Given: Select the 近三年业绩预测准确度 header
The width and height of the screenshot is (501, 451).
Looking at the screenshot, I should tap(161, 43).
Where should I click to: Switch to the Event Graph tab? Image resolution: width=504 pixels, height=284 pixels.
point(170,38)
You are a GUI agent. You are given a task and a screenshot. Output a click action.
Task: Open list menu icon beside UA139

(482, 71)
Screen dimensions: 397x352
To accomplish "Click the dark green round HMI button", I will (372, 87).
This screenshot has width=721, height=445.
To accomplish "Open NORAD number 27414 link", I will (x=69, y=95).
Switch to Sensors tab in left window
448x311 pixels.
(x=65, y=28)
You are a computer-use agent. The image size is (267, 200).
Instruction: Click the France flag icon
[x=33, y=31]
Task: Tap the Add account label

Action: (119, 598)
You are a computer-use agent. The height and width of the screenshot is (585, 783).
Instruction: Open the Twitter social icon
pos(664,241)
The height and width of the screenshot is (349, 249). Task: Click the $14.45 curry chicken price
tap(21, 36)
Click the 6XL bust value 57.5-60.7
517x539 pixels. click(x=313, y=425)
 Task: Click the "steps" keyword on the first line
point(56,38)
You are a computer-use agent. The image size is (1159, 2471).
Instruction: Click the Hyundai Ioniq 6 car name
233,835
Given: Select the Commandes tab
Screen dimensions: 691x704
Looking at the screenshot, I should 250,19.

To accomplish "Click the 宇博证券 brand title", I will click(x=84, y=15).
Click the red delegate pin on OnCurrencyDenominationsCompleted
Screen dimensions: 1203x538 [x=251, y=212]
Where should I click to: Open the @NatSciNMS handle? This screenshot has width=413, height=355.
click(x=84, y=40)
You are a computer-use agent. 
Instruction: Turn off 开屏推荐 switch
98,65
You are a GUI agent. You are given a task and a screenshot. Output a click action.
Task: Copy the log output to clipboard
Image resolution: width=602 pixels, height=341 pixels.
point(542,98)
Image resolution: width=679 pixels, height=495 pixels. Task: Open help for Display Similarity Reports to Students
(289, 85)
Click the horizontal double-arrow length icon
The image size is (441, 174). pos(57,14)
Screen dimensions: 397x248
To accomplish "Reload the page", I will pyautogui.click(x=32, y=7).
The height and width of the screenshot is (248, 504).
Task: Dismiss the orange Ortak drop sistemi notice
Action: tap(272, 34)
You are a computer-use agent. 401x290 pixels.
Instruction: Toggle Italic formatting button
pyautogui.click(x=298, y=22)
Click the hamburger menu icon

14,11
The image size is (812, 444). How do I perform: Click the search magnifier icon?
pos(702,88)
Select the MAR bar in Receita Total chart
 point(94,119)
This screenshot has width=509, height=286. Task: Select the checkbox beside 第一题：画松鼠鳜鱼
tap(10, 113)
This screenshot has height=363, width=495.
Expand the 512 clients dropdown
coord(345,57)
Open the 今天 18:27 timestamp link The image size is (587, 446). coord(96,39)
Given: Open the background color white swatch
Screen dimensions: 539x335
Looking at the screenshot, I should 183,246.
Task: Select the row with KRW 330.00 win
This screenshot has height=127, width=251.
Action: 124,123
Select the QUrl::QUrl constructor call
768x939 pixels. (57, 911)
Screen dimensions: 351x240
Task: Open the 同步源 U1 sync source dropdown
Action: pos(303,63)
════
- [Activity]:
Start with the line above that contains "This screenshot has width=721, height=445." and end with the line that contains "You are a computer-use agent. The image size is (267, 200).". Write out those lines exactly, and only those.

- [Response to this exercise]:
This screenshot has width=721, height=445.
To accomplish "Open NORAD number 27414 link", I will (x=69, y=95).
Switch to Sensors tab in left window
448x311 pixels.
(x=65, y=28)
You are a computer-use agent. The image size is (267, 200).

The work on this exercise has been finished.